2. The soil temperature and humidity sensor with vertical stabilization structure of claim 1, wherein: the supporting mechanism (3) comprises a connecting rod (31), a thread bushing (32), a self-tapping screw (33), a rotary head (34), a screw rod (35), a knob (36), a push rod (37) and a side rod (38), one end of the connecting rod (31) is welded and fixed with the shell (1), the other end of the connecting rod (31) is welded with a threaded sleeve (32), and the middle part of the thread sleeve (32) is inserted with a self-tapping screw (33) through a thread structure, a screw head (34) is welded at the top end of the self-tapping screw (33), a screw rod (35) is inserted in the middle of the screw head (34) through a thread structure, the top end of the screw rod (35) is welded with a knob (36), the bottom end of the screw rod (35) is connected with a push rod (37) through an embedded bearing, the bottom of push rod (37) extends to inside self-tapping screw (33), the both sides of push rod (37) all evenly articulate there is side lever (38).

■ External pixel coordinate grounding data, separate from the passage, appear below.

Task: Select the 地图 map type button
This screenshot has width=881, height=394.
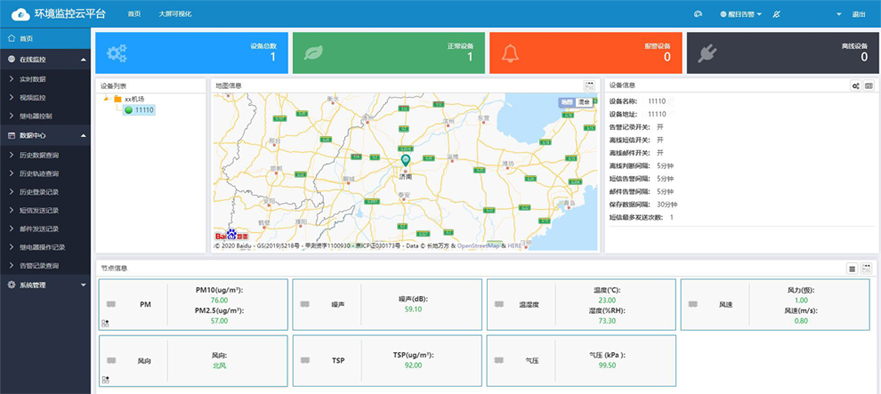Action: [x=567, y=102]
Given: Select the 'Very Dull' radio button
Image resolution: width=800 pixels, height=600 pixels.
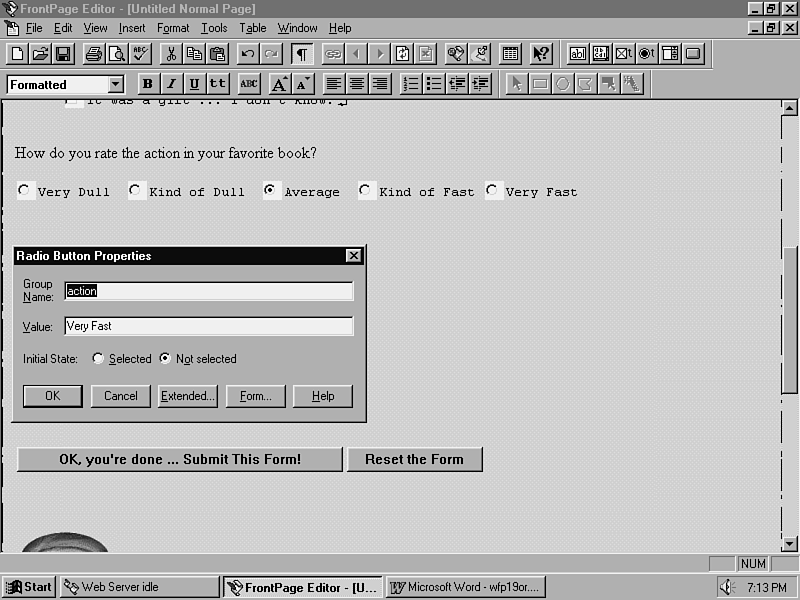Looking at the screenshot, I should (x=25, y=191).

3. The soil temperature and humidity sensor with vertical stabilization structure of claim 2, wherein: the two sides of the inner wall of the self-tapping screw (33) are welded with sliding blocks, sliding grooves are formed in the two sides of the push rod (37), and the sliding blocks are inserted in the sliding grooves to form a sliding structure.
4. The soil temperature and humidity sensor with vertical stabilization structure of claim 2, wherein: the bottom end of one side of the side rod (38) far away from the push rod (37) is welded with a spine, and one end of the side rod (38) far away from the push rod (37) penetrates through the inner wall of the tapping screw (33) and extends to the outside of the tapping screw (33).
5. The soil temperature and humidity sensor with vertical stabilization structure of claim 1, wherein: the outer side of the middle part of the wire roller (5) is provided with grooves, the surface of the rotating roller (9) is uniformly provided with three groups of grooves, and the wires (11) are positioned in the grooves.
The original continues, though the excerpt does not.